Collected data entries
=== Section Start ===
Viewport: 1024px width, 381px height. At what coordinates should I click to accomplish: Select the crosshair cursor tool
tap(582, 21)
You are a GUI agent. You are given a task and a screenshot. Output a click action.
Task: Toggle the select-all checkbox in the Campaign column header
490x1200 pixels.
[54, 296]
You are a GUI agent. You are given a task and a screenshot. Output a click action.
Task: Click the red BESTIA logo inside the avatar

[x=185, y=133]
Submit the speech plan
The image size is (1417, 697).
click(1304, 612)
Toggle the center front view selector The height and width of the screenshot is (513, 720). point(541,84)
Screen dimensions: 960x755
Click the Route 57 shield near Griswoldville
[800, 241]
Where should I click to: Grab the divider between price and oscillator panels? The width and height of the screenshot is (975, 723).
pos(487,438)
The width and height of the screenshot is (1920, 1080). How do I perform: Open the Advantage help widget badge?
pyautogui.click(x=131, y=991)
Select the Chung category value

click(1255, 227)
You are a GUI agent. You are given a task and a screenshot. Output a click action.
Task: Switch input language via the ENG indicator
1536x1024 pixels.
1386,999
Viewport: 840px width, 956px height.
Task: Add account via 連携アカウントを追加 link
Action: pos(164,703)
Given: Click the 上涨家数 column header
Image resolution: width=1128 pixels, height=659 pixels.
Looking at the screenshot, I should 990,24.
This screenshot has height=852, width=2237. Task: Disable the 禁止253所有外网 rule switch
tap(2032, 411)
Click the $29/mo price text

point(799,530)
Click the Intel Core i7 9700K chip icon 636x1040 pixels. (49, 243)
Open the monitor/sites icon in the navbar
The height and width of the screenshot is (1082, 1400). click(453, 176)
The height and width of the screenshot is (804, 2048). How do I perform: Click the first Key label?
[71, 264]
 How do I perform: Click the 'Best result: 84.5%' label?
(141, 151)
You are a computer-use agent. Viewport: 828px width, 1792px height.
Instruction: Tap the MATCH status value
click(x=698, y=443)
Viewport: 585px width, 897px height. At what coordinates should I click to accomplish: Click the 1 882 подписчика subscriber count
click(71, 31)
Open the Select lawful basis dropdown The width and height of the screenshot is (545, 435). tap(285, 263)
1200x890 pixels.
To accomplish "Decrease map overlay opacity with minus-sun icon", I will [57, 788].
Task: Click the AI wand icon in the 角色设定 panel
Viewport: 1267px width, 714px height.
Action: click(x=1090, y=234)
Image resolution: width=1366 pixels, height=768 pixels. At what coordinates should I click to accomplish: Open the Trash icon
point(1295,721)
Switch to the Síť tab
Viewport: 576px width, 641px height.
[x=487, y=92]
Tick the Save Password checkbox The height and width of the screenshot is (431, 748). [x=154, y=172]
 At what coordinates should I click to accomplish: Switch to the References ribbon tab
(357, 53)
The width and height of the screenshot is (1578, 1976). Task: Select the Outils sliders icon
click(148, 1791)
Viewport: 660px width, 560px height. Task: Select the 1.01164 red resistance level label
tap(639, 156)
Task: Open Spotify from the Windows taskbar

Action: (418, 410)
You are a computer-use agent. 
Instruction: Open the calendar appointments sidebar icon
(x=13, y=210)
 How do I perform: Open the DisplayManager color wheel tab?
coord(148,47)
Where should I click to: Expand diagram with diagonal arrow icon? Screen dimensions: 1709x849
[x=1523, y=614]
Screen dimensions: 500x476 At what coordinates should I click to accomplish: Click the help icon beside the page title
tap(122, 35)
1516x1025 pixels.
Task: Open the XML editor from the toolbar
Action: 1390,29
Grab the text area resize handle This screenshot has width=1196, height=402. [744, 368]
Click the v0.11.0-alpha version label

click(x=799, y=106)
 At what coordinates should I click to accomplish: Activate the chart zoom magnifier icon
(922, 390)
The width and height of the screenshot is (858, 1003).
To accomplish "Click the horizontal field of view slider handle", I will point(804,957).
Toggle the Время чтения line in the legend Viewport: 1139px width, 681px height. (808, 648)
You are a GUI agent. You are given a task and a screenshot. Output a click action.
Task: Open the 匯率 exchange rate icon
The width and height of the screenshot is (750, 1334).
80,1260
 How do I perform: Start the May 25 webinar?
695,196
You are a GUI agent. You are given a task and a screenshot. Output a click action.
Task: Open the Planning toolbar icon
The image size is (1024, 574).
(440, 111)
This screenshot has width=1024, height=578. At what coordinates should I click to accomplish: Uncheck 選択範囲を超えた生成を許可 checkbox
=== Section End ===
**Work instructions:**
Exactly the lines from the one holding "At what coordinates should I click to accomplish: Activate" through the end of the records above are to be returned, and nothing else.

**Problem solution:**
 At what coordinates should I click to accomplish: Activate the chart zoom magnifier icon
(922, 390)
The width and height of the screenshot is (858, 1003).
To accomplish "Click the horizontal field of view slider handle", I will point(804,957).
Toggle the Время чтения line in the legend Viewport: 1139px width, 681px height. (808, 648)
You are a GUI agent. You are given a task and a screenshot. Output a click action.
Task: Open the 匯率 exchange rate icon
The width and height of the screenshot is (750, 1334).
80,1260
 How do I perform: Start the May 25 webinar?
695,196
You are a GUI agent. You are given a task and a screenshot. Output a click action.
Task: Open the Planning toolbar icon
The image size is (1024, 574).
(440, 111)
This screenshot has width=1024, height=578. At what coordinates should I click to accomplish: Uncheck 選択範囲を超えた生成を許可 checkbox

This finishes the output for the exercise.